For these reasons, careful writing about cetaceans leans on caveats: describing where and in which population a behaviour was seen, separating what is observed from what is inferred, and avoiding the assumption that one well-studied species describes the rest. This page follows that practice and does not present striking abilities as group-wide traits.
What this page does not claim
That cetaceans have a human-like language, or that their calls and whistles have been 'translated' into words or grammar.
That any behaviour is true of 'all cetaceans' — toothed whales and baleen whales differ greatly, and famous species like the bottlenose dolphin do not represent the whole group.
That cetaceans are the 'smartest' animals or can be ranked by an intelligence score; this page gives no rankings or cognitive scores.
That migrating whales navigate by an exact, GPS-like internal map, or that the cues they use are fully understood.
That captive or single-population findings describe wild populations or the group as a whole, or that we can directly confirm cetaceans' inner emotional experiences.
Related animal profiles & behavior pages
Species behavior profiles
Animal profiles
How these claims are studied
Group-level behaviour is easy to overstate, so these claims are kept cautious and labelled by evidence context. See communication vs language, captive bias in behavior research, and animal research sources for our methodology.
Explore related FaunaHub guides
Frequently asked questions
- Can dolphins or whales talk to each other in a language?
- Many cetaceans communicate with sound, and some systems are complex.
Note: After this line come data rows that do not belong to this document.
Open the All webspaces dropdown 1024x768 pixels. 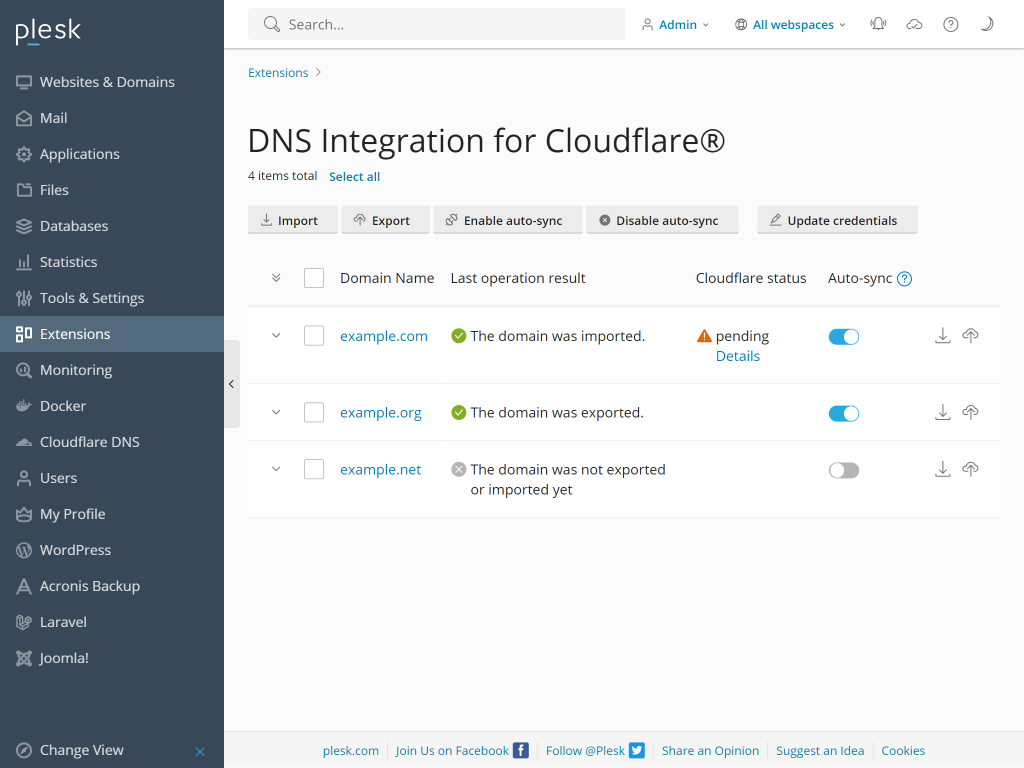point(790,24)
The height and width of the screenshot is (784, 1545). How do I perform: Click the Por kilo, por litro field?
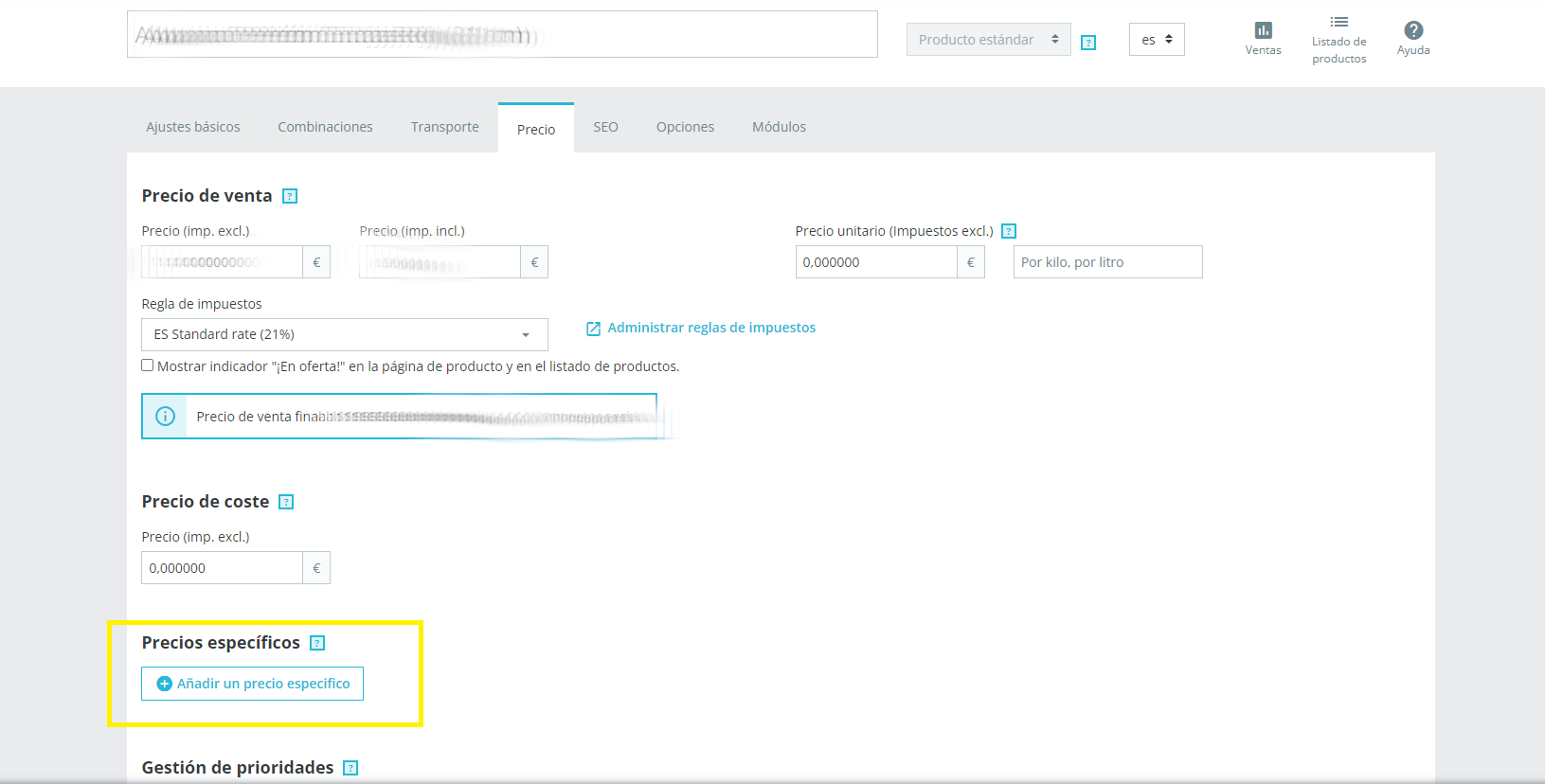pyautogui.click(x=1107, y=262)
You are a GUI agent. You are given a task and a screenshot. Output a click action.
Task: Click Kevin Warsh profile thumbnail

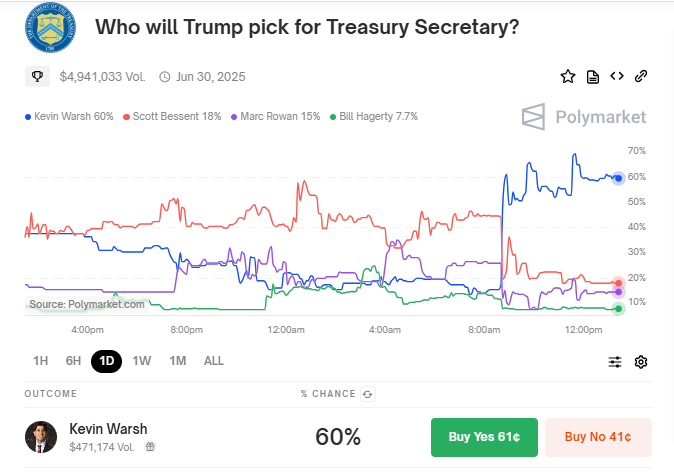(41, 437)
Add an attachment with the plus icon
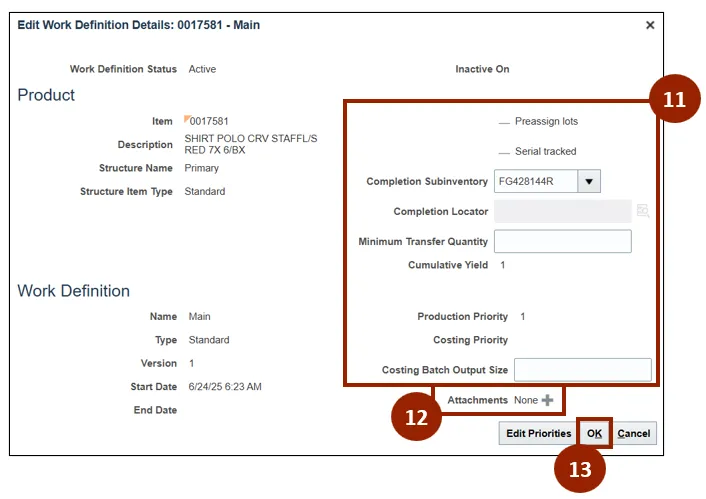Screen dimensions: 706x499 [547, 400]
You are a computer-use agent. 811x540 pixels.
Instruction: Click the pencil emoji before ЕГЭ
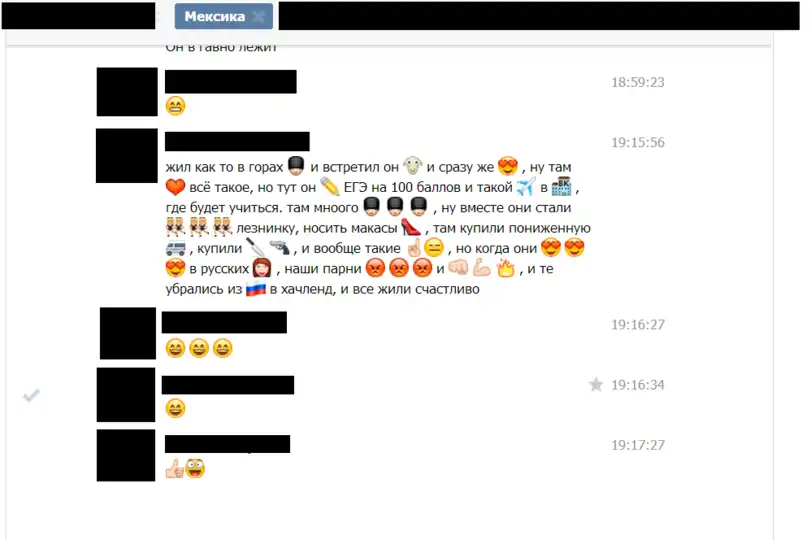[x=329, y=187]
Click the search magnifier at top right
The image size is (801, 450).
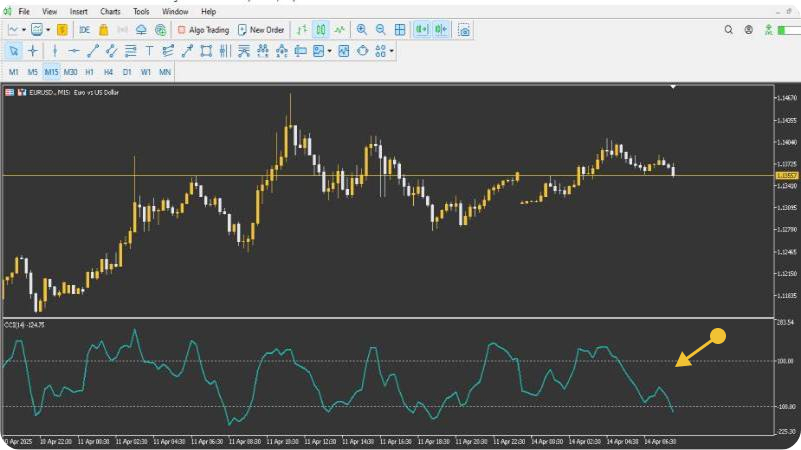coord(728,30)
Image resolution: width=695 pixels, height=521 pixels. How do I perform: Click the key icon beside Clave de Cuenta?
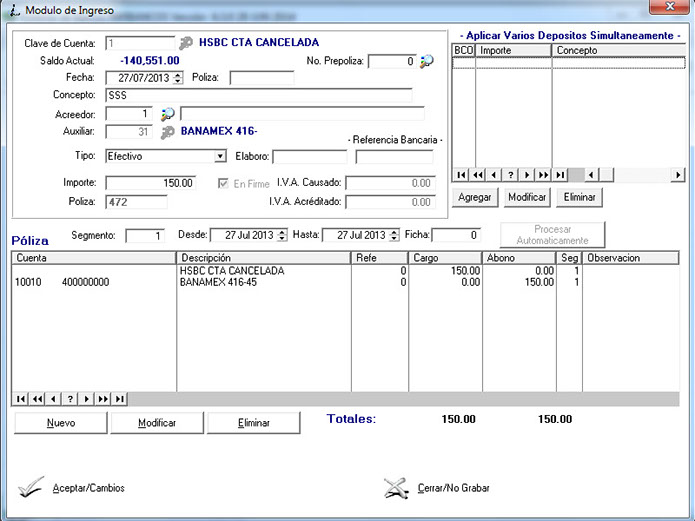pos(186,43)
Bottlenose dolphins are reported to use individually distinctive signature whistles, and male humpback whales produce songs that change over time within a population. But the evidence does not show an open-ended, grammar-like language comparable to human speech. It is accurate to call these rich communication systems and inaccurate to call them a translatable language.
- Do all cetaceans echolocate?
- No. Echolocation — producing clicks and interpreting the echoes to locate prey and objects — is a feature of toothed whales (Odontoceti), such as dolphins, porpoises and sperm whales. Baleen whales (Mysticeti), including humpback and blue whales, are generally not known to echolocate; they produce calls and, in some species, songs, but use other means to find food.
- Are bottlenose dolphins typical of all cetaceans?
- No, and this is a common mistake. Bottlenose dolphins are unusually well studied because they live in accessible coastal waters and have been kept in captivity, but porpoises, beaked whales, river dolphins and the great baleen whales differ widely from them in sociality, sound and feeding. A single famous species should not be treated as a template for the whole group.
- Which cetaceans migrate, and how do they find their way?
- Several baleen whales, such as humpback and gray whales, undertake long seasonal migrations between feeding and breeding areas. Not all cetaceans do this; many toothed whales and some populations move more locally with their prey. How migrating whales navigate is not fully resolved and should not be described as an exact GPS-like sense; proposed cues include coastlines, ocean features and possibly geomagnetic and celestial information.